Vector Announces Private Offering of $375 Million of Senior Secured Notes

Tue Jan 29, 2013 7:00am EST

* Reuters is not responsible for the content in this press release.

MIAMI--(Business Wire)--
Vector Group Ltd. (NYSE: VGR) ("Vector" or the "Company") announced today that
it is offering $375 million aggregate principal amount of senior secured notes
due 2021 (the "Notes") in a private offering that is exempt from the
registration requirements of the Securities Act of 1933, as amended (the
"Securities Act"). The Notes will be fully and unconditionally guaranteed by all
of the wholly owned domestic subsidiaries of the Company that are engaged in the
conduct of the Company`s cigarette businesses. The guarantees provided by some
of the subsidiary guarantors will be secured by first priority or second
priority security interests in certain assets of such guarantors. 

The Company intends to use the net cash proceeds from the Notes offering to pay
a portion of (i) the consideration for a cash tender offer for the Company`s 11%
senior secured notes due 2015 (the "Existing 11% Notes"), (ii) the redemption
price for any Existing 11% Notes that are not tendered in the cash tender offer,
plus accrued and unpaid interest, and (iii) any fees and expenses in connection
with the cash tender offer and any redemption of the Existing 11% Notes. 

The Notes are being offered only to qualified institutional buyers in accordance
with Rule 144A under the Securities Act and to persons outside the United States
in compliance with Regulation S. The Notes will not initially be registered
under the Securities Act or any state securities laws and may not be offered or
sold in the United States absent an effective registration statement or an
applicable exemption from registration requirements or in a transaction that is
not subject to the registration requirements of the Securities Act or any state
securities laws. 

This press release does not constitute an offer to sell or a solicitation of an
offer to buy the Notes or any security, nor will there be any offer,
solicitation or sale of the Notes or any other security in any state or
jurisdiction in which such an offer, solicitation or sale would be unlawful. 

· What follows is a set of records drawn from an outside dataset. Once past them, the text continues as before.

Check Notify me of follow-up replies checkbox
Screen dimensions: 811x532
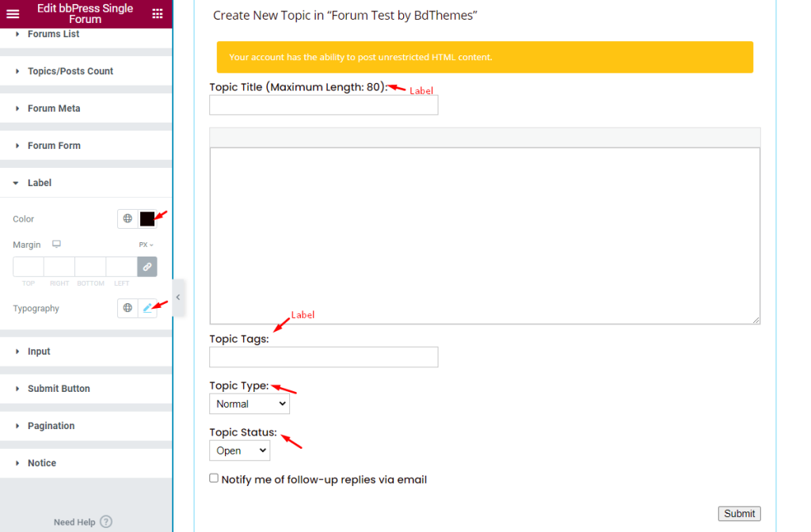[214, 478]
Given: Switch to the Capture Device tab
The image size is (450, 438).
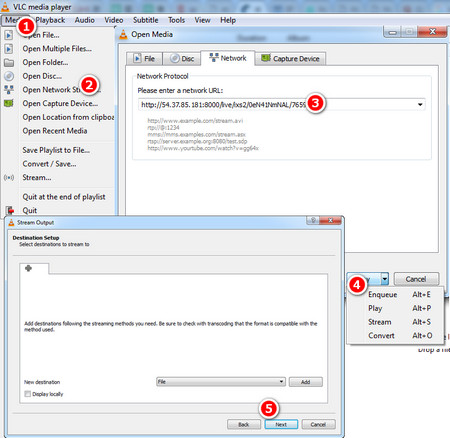Looking at the screenshot, I should [290, 59].
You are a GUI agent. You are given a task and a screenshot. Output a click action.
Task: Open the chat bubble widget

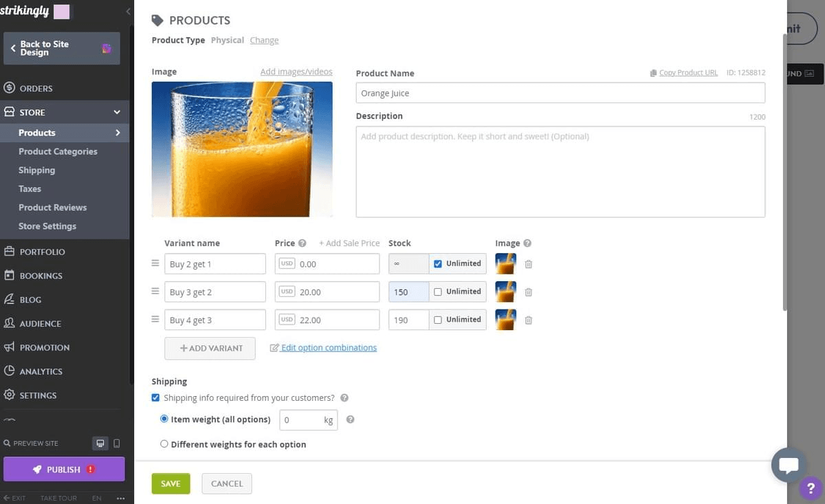pos(789,465)
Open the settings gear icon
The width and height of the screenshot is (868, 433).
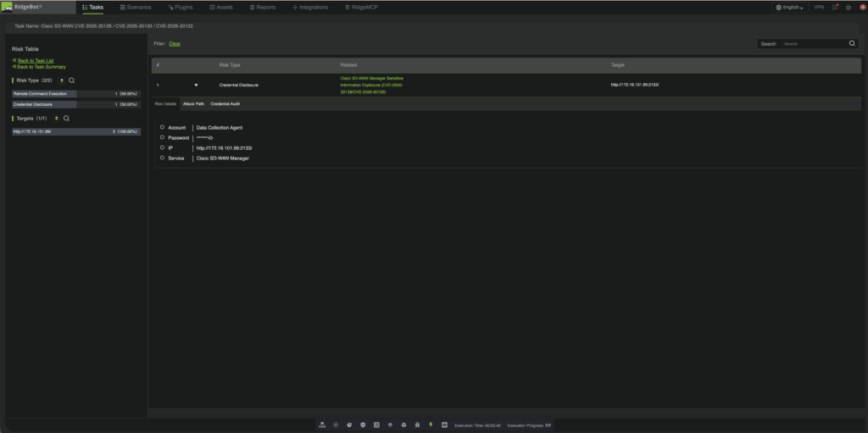tap(849, 7)
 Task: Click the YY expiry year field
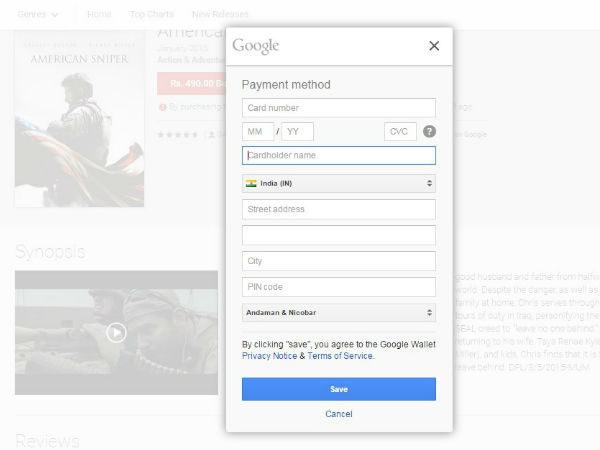298,132
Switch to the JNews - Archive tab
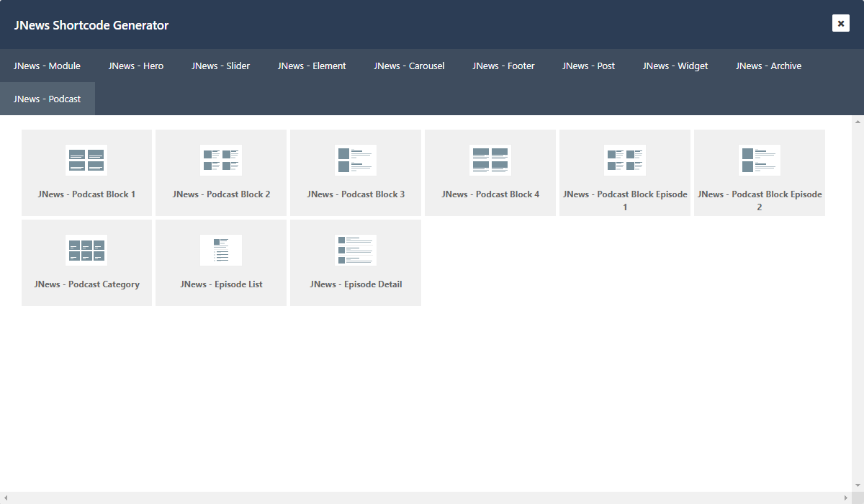Screen dimensions: 864x504 click(x=768, y=66)
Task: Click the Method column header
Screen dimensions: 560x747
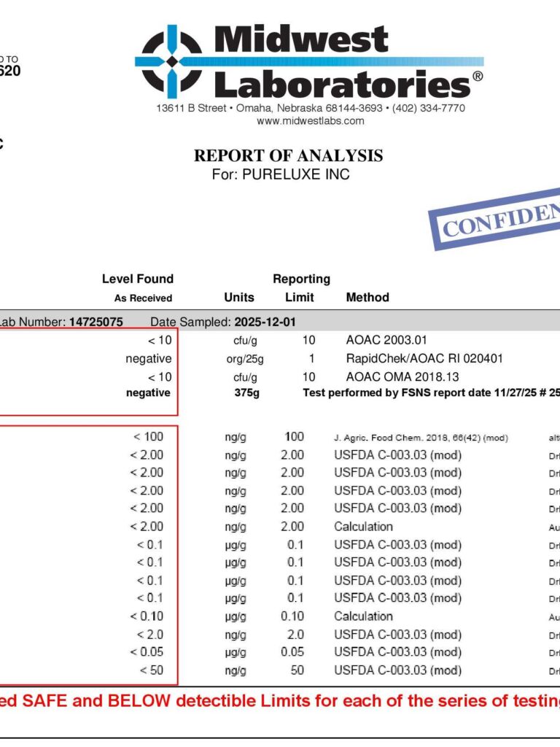Action: pyautogui.click(x=368, y=298)
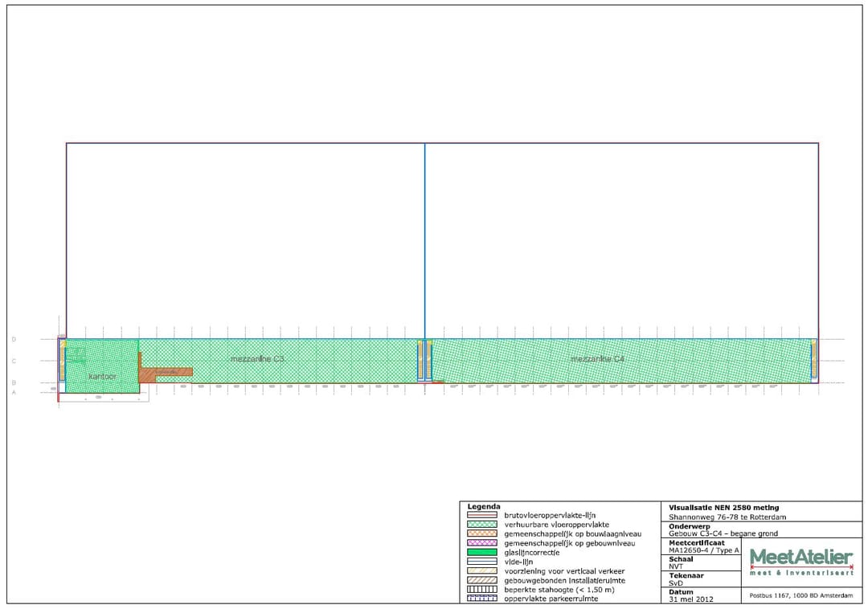Viewport: 868px width, 609px height.
Task: Select the vide-lijn legend symbol
Action: [x=481, y=562]
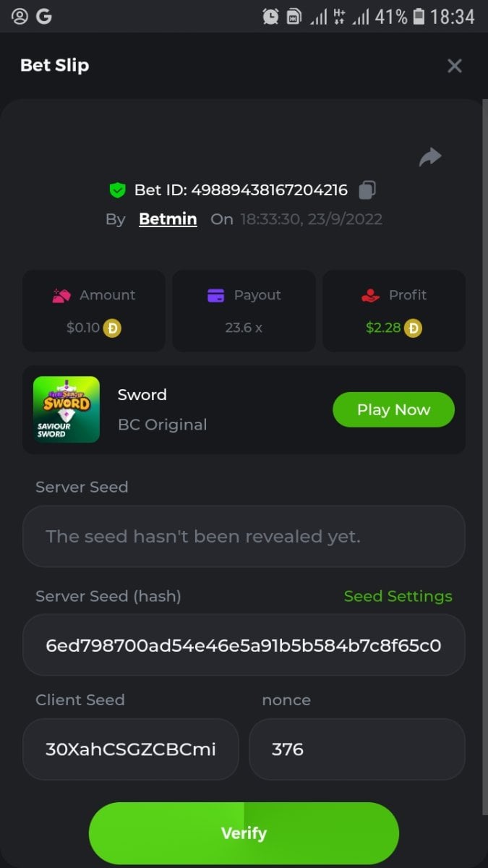
Task: Tap the battery icon in status bar
Action: (x=419, y=17)
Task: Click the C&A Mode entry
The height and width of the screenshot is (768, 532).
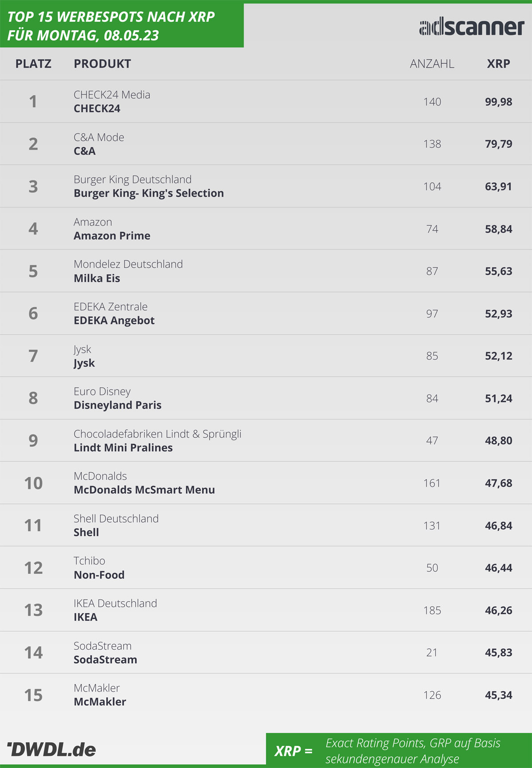Action: point(99,137)
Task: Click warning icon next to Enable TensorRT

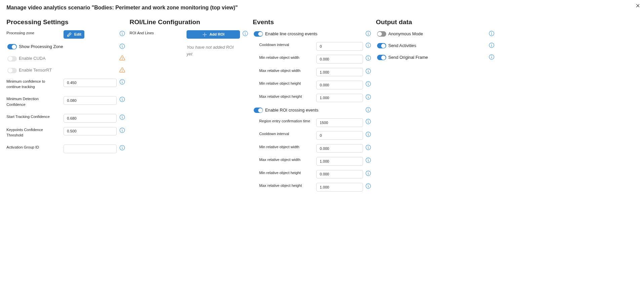Action: point(122,70)

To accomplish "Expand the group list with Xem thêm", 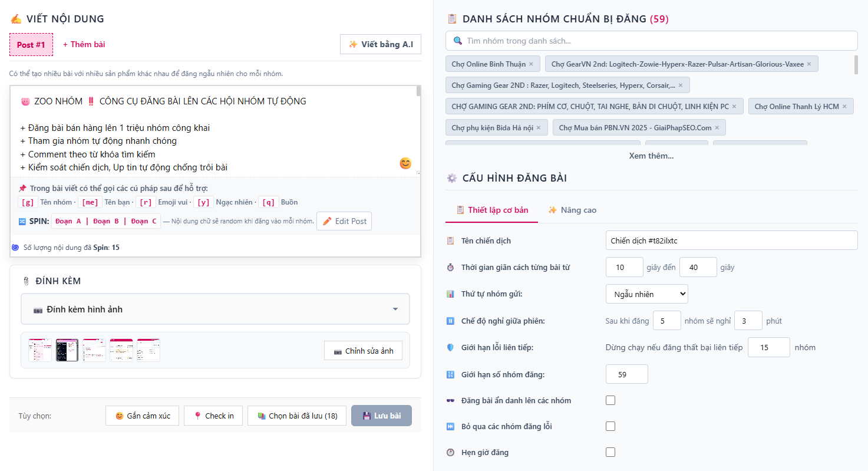I will pos(651,156).
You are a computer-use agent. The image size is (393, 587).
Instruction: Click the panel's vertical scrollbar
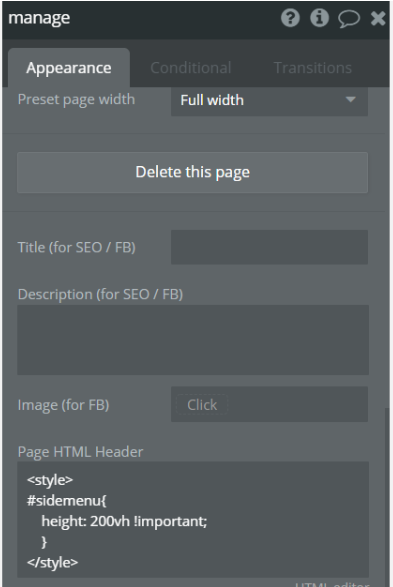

Cautionary Note Regarding Forward-Looking Statements

This press release contains certain forward-looking statements within the
meaning of the Private Securities Litigation Reform Act of 1995. The Company has
tried, whenever possible, to identify these forward-looking statements using
words such as "anticipates", "believes", "estimates", "expects", "plans",
"intends" and similar expressions. These statements reflect the Company`s
current beliefs and are based upon information currently available to it.
Accordingly, such forward-looking statements involve known and unknown risks,
uncertainties and other factors which could cause the Company`s actual results,
performance or achievements to differ materially from those expressed in, or
implied by, such statements. 

All information set forth in this press release is as of January 29, 2013.
Vector does not intend, and undertakes no duty, to update this information to
reflect future events or circumstances. Risk factors and uncertainties that may
cause actual results to differ materially from expected results include, among
others, our ability to successfully complete the proposed notes offering and
tender offer. 

Vector Group is a holding company that indirectly owns Liggett Group LLC and
Vector Tobacco Inc. and directly owns New Valley LLC.